Tensors and operations

TensorFlow.js is a framework to define and run computations using tensors in JavaScript. A tensor is a generalization of vectors and matrices to higher dimensions.

Tensors

The central unit of data in TensorFlow.js is the tf.Tensor: a set of values shaped into an array of one or more dimensions. tf.Tensors are very similar to multidimensional arrays.

A tf.Tensor also contains the following properties:

  • rank: defines how many dimensions the tensor contains
  • shape: which defines the size of each dimension of the data
  • dtype: which defines the data type of the tensor.

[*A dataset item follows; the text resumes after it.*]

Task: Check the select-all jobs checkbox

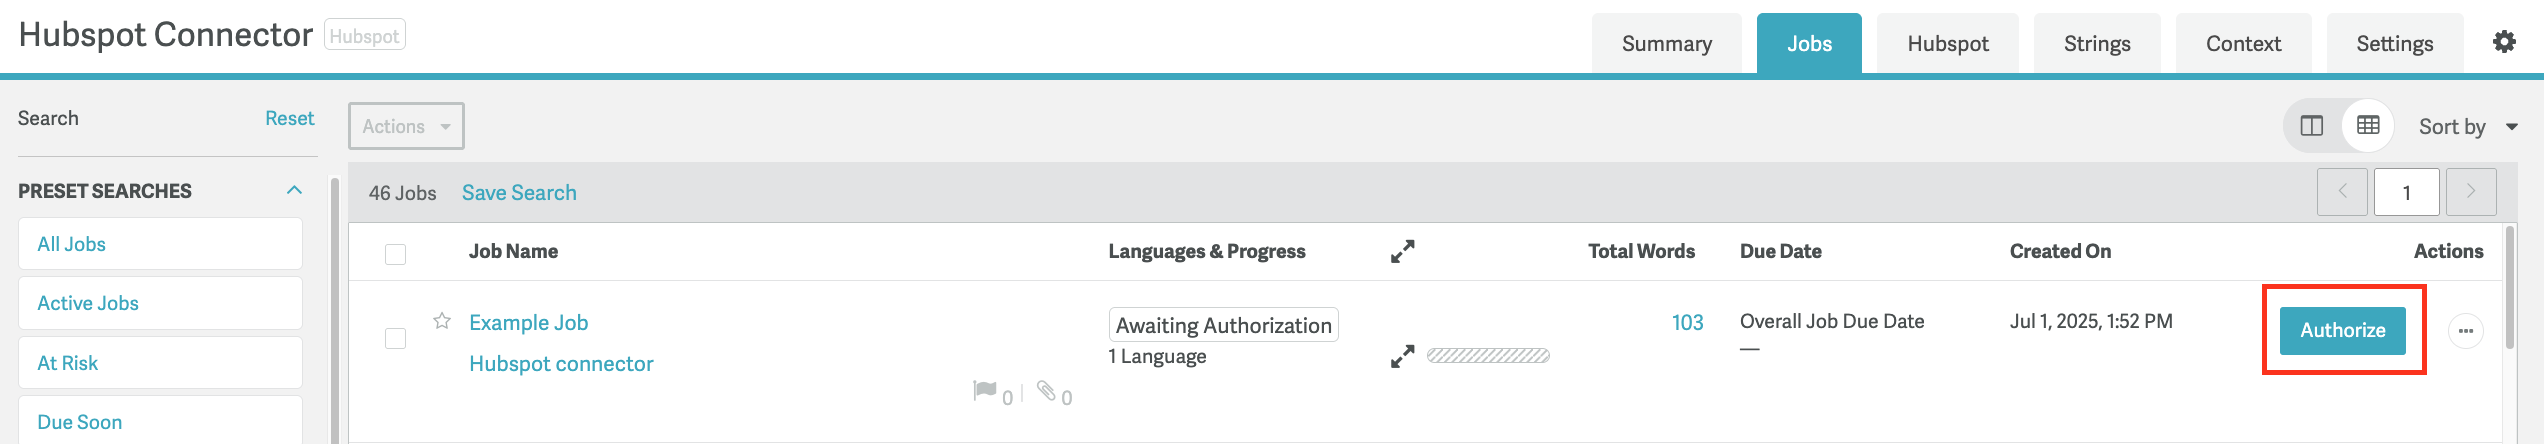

A tf.Tensor can be created from an array with the tf.tensor() method:

// Create a rank-2 tensor (matrix) matrix tensor from a multidimensional array.
const a = tf.tensor([[1, 2], [3, 4]]);
console.log('shape:', a.shape);
a.print();

// Or you can create a tensor from a flat array and specify a shape.
const shape = [2, 2];
const b = tf.tensor([1, 2, 3, 4], shape);
console.log('shape:', b.shape);
b.print();

By default, tf.Tensors will have a float32 dtype. tf.Tensors can also be created with bool, int32, complex64, and string dtypes:

const a = tf.tensor([[1, 2], [3, 4]], [2, 2], 'int32');
console.log('shape:', a.shape);
console.log('dtype', a.dtype);
a.print();

TensorFlow.js also provides a set of convenience methods for creating random tensors, tensors filled with a particular value, tensors from HTMLImageElements, and many more which you can find here.

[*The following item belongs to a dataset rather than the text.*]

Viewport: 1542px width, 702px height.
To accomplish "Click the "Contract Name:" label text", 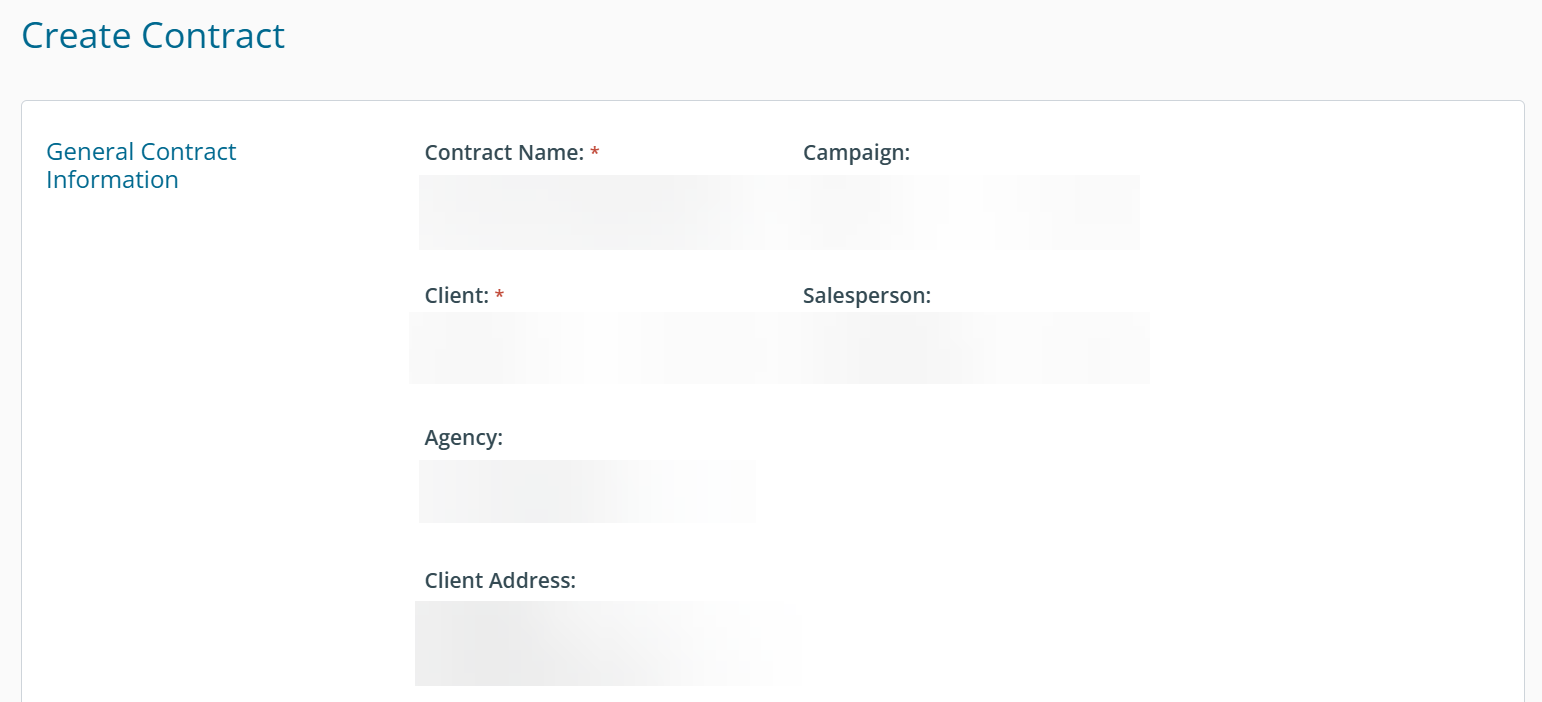I will coord(504,153).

Changing the shape of a Tensor

The number of elements in a tf.Tensor is the product of the sizes in its shape. Since often times there can be multiple shapes with the same size, it's often useful to be able to reshape a tf.Tensor to another shape with the same size. This can be achieved with the reshape() method:

const a = tf.tensor([[1, 2], [3, 4]]);
console.log('a shape:', a.shape);
a.print();

const b = a.reshape([4, 1]);
console.log('b shape:', b.shape);
b.print();

Getting values from a Tensor

You can also get the values from a tf.Tensor using the Tensor.array() or Tensor.data() methods:

 const a = tf.tensor([[1, 2], [3, 4]]);
 // Returns the multi dimensional array of values.
 a.array().then(array => console.log(array));
 // Returns the flattened data that backs the tensor.
 a.data().then(data => console.log(data));

We also provide synchronous versions of these methods which are simpler to use, but will cause performance issues in your application. You should always prefer the asynchronous methods in production applications.

const a = tf.tensor([[1, 2], [3, 4]]);
// Returns the multi dimensional array of values.
console.log(a.arraySync());
// Returns the flattened data that backs the tensor.
console.log(a.dataSync());

Operations

While tensors allow you to store data, operations (ops) allow you to manipulate that data. TensorFlow.js also provides a wide variety of ops suitable for linear algebra and machine learning that can be performed on tensors.

Example: computing x2 of all elements in a tf.Tensor:

const x = tf.tensor([1, 2, 3, 4]);
const y = x.square();  // equivalent to tf.square(x)
y.print();

Example: adding elements of two tf.Tensors element-wise:

const a = tf.tensor([1, 2, 3, 4]);
const b = tf.tensor([10, 20, 30, 40]);
const y = a.add(b);  // equivalent to tf.add(a, b)
y.print();

Because tensors are immutable, these ops do not change their values. Instead, ops return always return new tf.Tensors.

You can find a list of the operations TensorFlow.js supports here.

Memory

When using the WebGL backend, tf.Tensor memory must be managed explicitly (it is not sufficient to let a tf.Tensor go out of scope for its memory to be released).

To destroy the memory of a tf.Tensor, you can use the dispose()method or tf.dispose():

const a = tf.tensor([[1, 2], [3, 4]]);
a.dispose(); // Equivalent to tf.dispose(a)

It is very common to chain multiple operations together in an application. Holding a reference to all of the intermediate variables to dispose them can reduce code readability. To solve this problem, TensorFlow.js provides a tf.tidy() method which cleans up all tf.Tensors that are not returned by a function after executing it, similar to the way local variables are cleaned up when a function is executed:

const a = tf.tensor([[1, 2], [3, 4]]);
const y = tf.tidy(() => {
  const result = a.square().log().neg();
  return result;
});

In this example, the result of square() and log() will automatically be disposed. The result of neg() will not be disposed as it is the return value of the tf.tidy().

You can also get the number of Tensors tracked by TensorFlow.js:

console.log(tf.memory());

The object printed by tf.memory() will contain information about how much memory is currently allocated. You can find more information here.